Renars (Kārlis Arnolds Avots) works as a tailor at a theatre in Riga. He also does seedy undercover operations to get clothes and accessories from foreigners. Such stuff is proscribed in Latvia, adding peril to his shady dealings. Constant vigilance of the KGB ensures he soon lands under the watchful gaze of an agent, Maris (Igors Selegovkis). Though they are on opposing ends, the two are bound by a hunger and ambition that drives them through the steepest of upsets. In exchange for not reporting him, Maris coerces him to be an informer for the KGB and gathers intelligence on the droves of foreigners that populate the theatre.

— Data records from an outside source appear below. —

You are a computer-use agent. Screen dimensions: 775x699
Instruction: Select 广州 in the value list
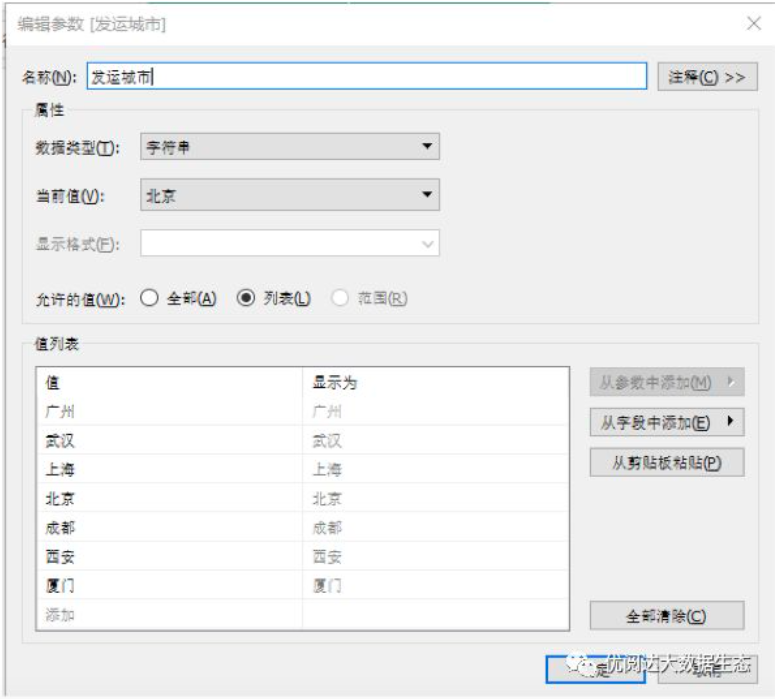[x=61, y=412]
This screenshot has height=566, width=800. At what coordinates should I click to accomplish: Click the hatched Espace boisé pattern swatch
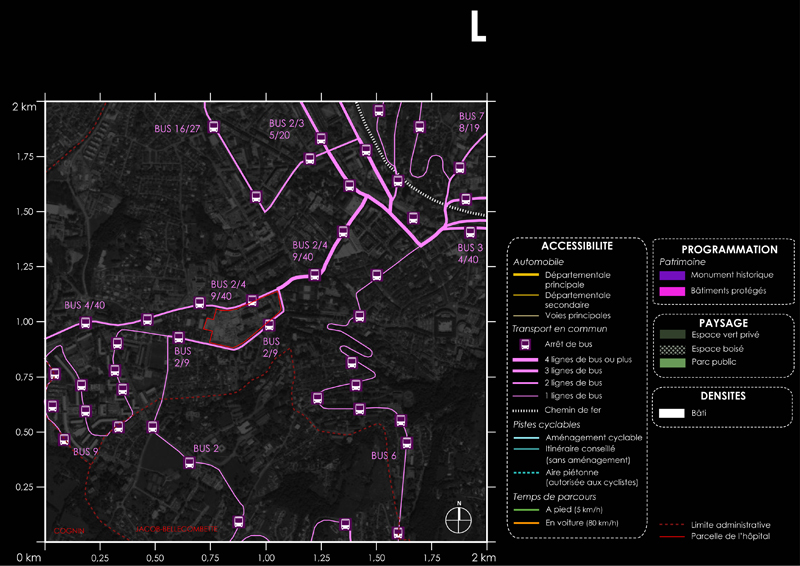[673, 346]
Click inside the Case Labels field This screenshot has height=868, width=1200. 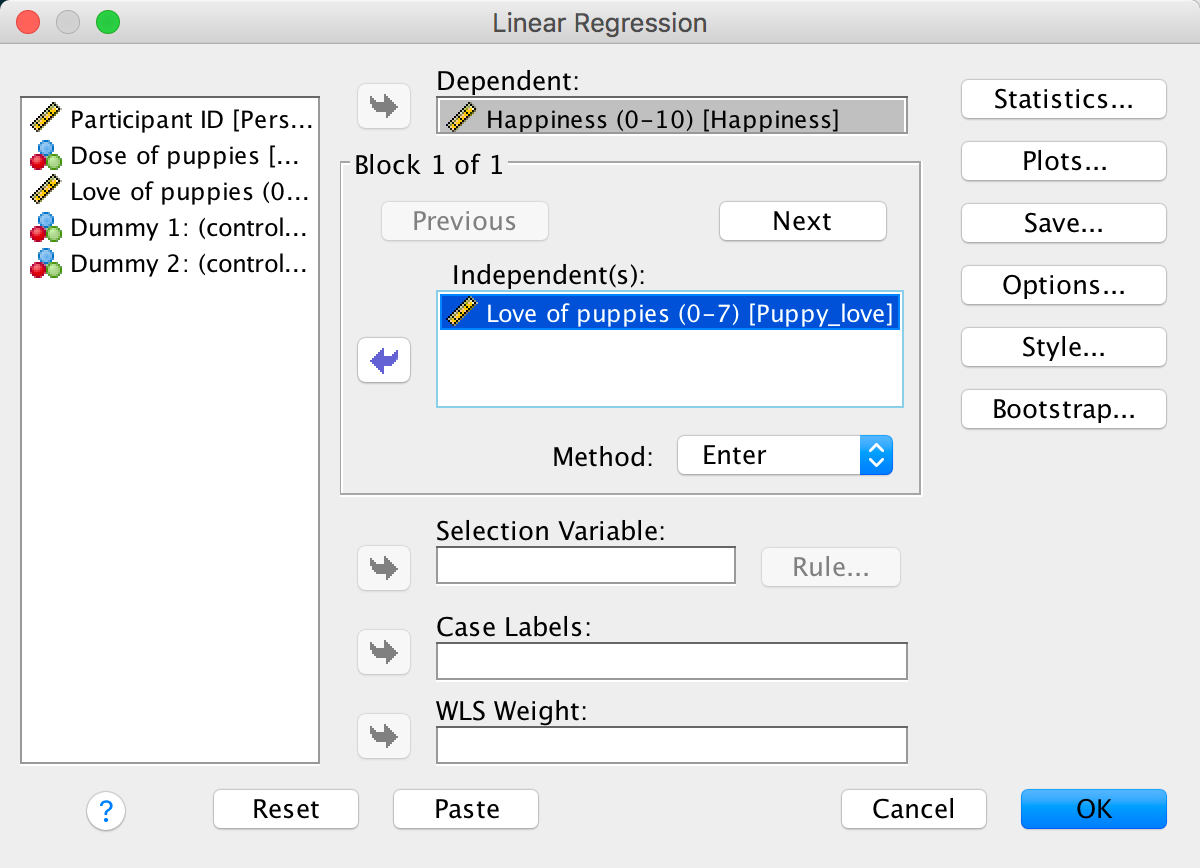671,661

Renars somehow gets by on his routine without ruffling feathers. His grandmother, whom he lives with, has no idea about his secret business. While projecting to Maris he is actively snitching, he barely feeds him intelligence of any substance. Maris can sense this. He is miffed, and his drive for power and desperate need to be praised, validated, and promoted are impeded by Renars’ sly tricks.

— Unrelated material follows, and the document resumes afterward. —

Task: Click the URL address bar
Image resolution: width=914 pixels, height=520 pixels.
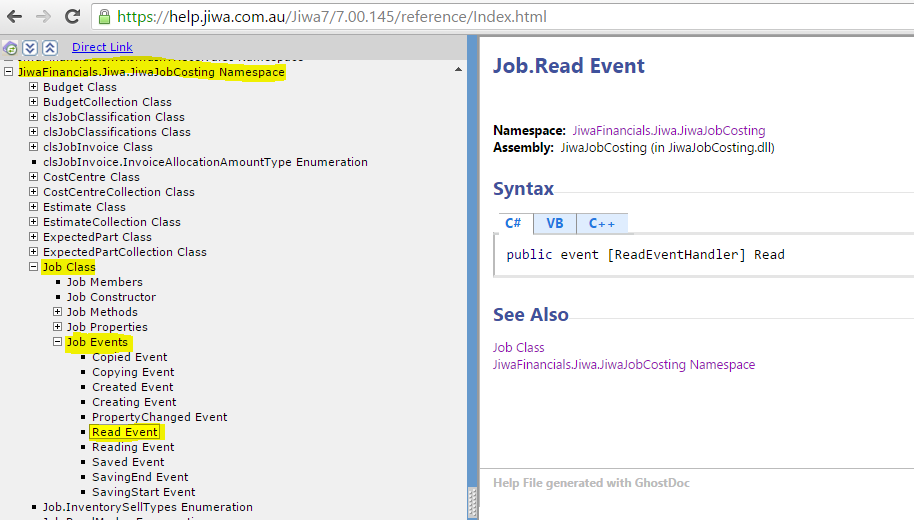Action: (500, 17)
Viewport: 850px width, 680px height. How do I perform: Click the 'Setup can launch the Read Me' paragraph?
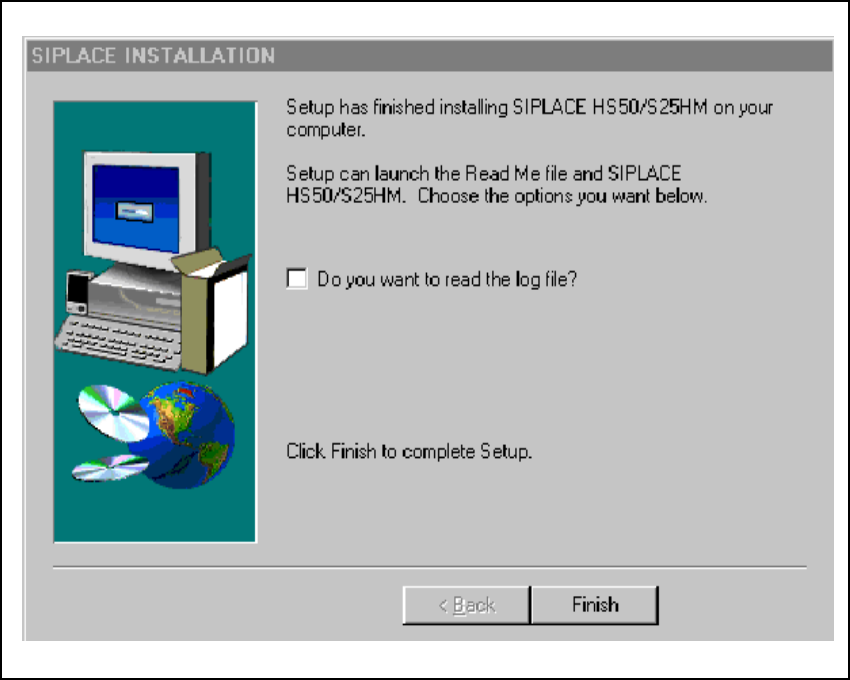tap(497, 184)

The entire theatre premise is bugged, with the KGB intently snooping for the most minor of suspicious behavior, which they are capable of rewriting with more provocative design. Things seem to go by Renars’ expectations until he strikes a romance with a visiting Finnish director, Tina (a lovely Aamu Milnoff, bringing vibrant confidence), who is mounting a production based on Hamlet at the Riga theatre. She seems innocuous, but he detects trouble for her and warns her that her adaptation might be politically incendiary. Trouble does erupt; however, it arrives first for Renars.
Renars embodies a kind of radical optimism that is capable of elbowing its way out of pretty dire circumstances. He is a quick learner and even swifter at climbing the ladder. He’s not one to be so easily defeated. Having been in close proximity with his enemies has enabled him to pick up their ways of controlling situations and manipulating people to align them in his favor. An absolutely delightful and endearing Kārlis Arnolds Avots weaponizes Renars’ shrewd charm. Renars is silly and brash but also discerning beneath all the cheery-faced, gullible projection. Avots wonderfully builds on hints of that disarming potential. The scenes between him and Milnoff give a sweet breather in their texture of a fluttering romantic escapade.
In the series, people are constantly playing and tinkering with the system to make it suit their will. There are rigid hierarchies of power, where a thirst for laudation and recommendation is primed as an essential facet in serving the goal of the communist occupation. Created by Stanislavs Tokalovs, Teodora Markova, and Waldemar Kalinovskila, the series depicts a world plunged into deep precarity, venality, and rampant corruption, where everyone is seeking a sliver of self-worth, no matter if it is achieved through a corrosion of their humanity. Integrity has no meaning or purpose in it, repression the only pervasive norm.
Yet, no one seems oblivious to the systemic moral rot. They chip in to ensure their individual survival and the betterment of their prospects. These are weighty things the show delves into; however, in its decision to flash a swashbuckling energy, rarely does it feel bogged down by a dreary moroseness. People in the show are faced with an autocracy that operates by its own brutal whims. “Soviet Jeans” lends them enough savvy with which to ferret out snippets of joy and private rebellion from the system they’re trapped within.